Required actions
a - From the article about the Rockaway warriors' festival, reproduce the passage that begins at the words "Jim Barnes ferried" and stops after the words "Rockaway event developed.".
b - Answer these questions using the article about the Rockaway warriors' festival:
(i) How many warriors came from the United Kingdom?
(ii) What is the name of the boat Jim Barnes used to ferry warriors and volunteers?
(iii) How deep was the pool used for scuba?

Along Rockaway Beach Boulevard, residents and visitors lined the streets with handmade welcome signs, waving flags.

Belle Harbor resident Sarah Arikian, originally from England, unfurled a six-foot-high Union Jack with her 10-year-old daughter, Isabella, in honor of the eight warriors from the United Kingdom.

"This is the best showing we've ever had on 147th Street," Arikian said of the dozen people situated at her corner, when the warriors' parade rolled through.

This year the Arikians housed two Brits, while about 30 other Rockaway residents also welcomed soldiers and their families into their homes for the four-day festival.

"It's a way to give back," said Rockaway resident John McGinty, "because without them we might not even be here."

Bayside residents Jim and Maryellen Barnes also figured out their own way to help out on Sunday.

Jim Barnes ferried warriors and volunteers back and forth to activities on the couple's boat, Showtime, and Maryellen Barnes called up her knowledge as an adaptive ski instructor to assist in the water.

Maryellen Barnes recalled the first year that nine warriors made the trip to Wyndham Mountain in upstate New York for ski instruction, and the idea for the Rockaway event developed.

"The third time he [one warrior] fell, he said, 'I bet this would be easier on the water,' " she said.

In the following years, activities like scuba was added, held in a 4-foot pool sitting on the sand and run by "Big Wave" Dave Reidenbach of the Diving Equipment and Marketing Association, a trade group.

"A lot of the guys coming back have disabilities, and we wanted to show them that even with a disability you can dive. So we maybe adjust the way they wear the equipment and come up with special equipment for them," Reidenbach said.

For Miller, 25, the experience allowed him to try kayaking and sailing, both of which he had never done before.

"It has definitely been a weekend that these guys are going to remember for the rest of their lives," Miller said, while enjoying a much-earned roast beef sandwich on the shore. "These are lifetime activities."

Miller added that he would like to return next year but as a volunteer rather than a participant to help counsel soldiers who have been recently injured.

Given material
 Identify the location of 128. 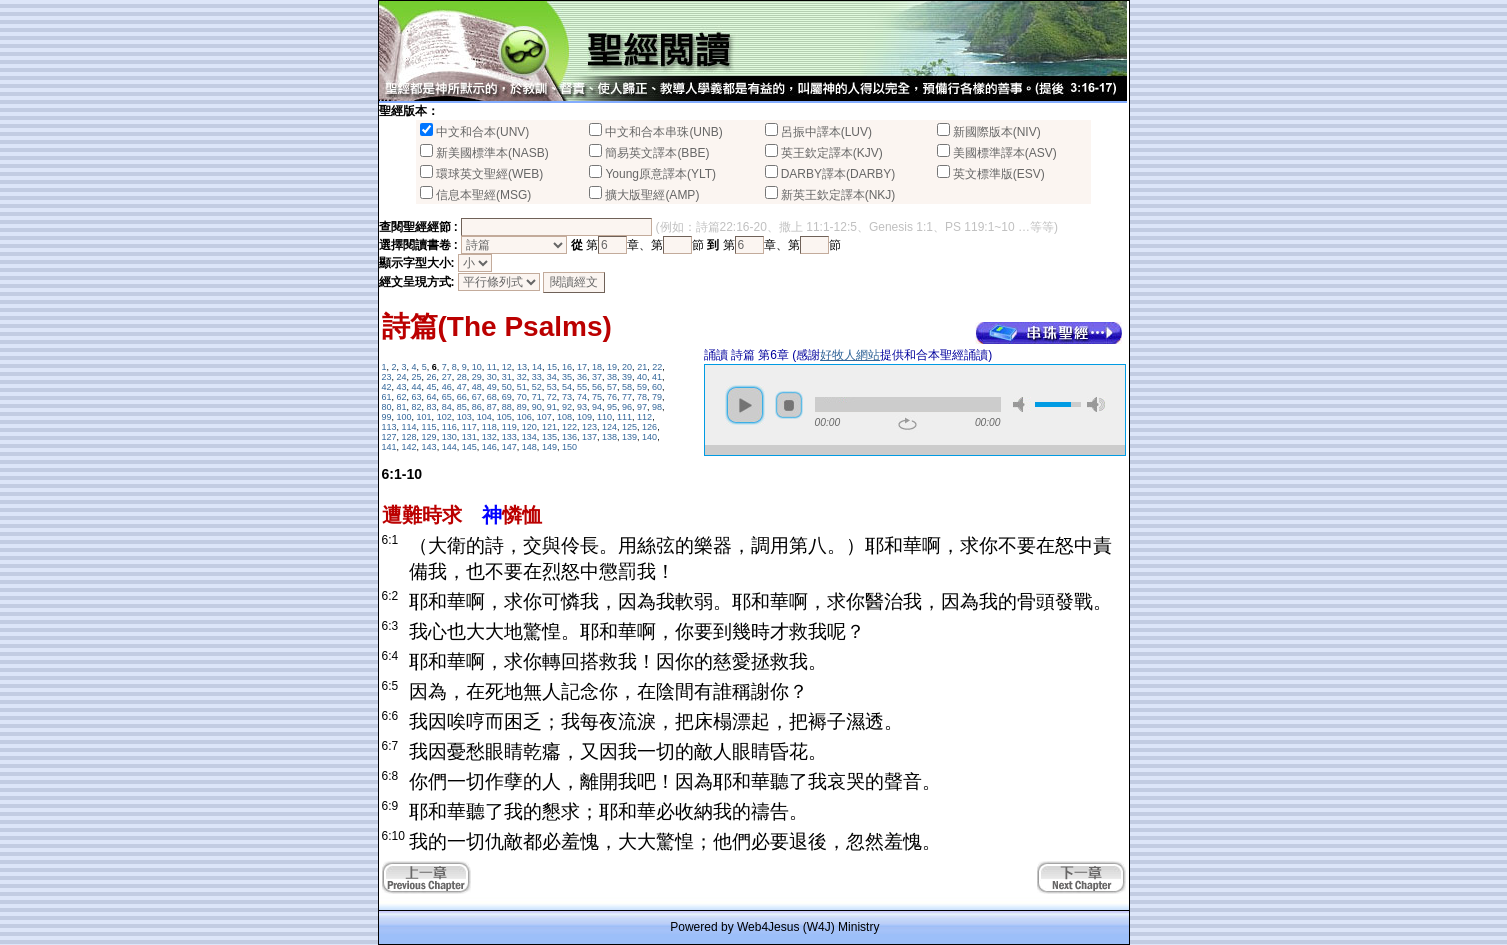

Solution set
a -
Jim Barnes ferried warriors and volunteers back and forth to activities on the couple's boat, Showtime, and Maryellen Barnes called up her knowledge as an adaptive ski instructor to assist in the water.

Maryellen Barnes recalled the first year that nine warriors made the trip to Wyndham Mountain in upstate New York for ski instruction, and the idea for the Rockaway event developed.

b -
(i) Eight.
(ii) Showtime.
(iii) Four feet.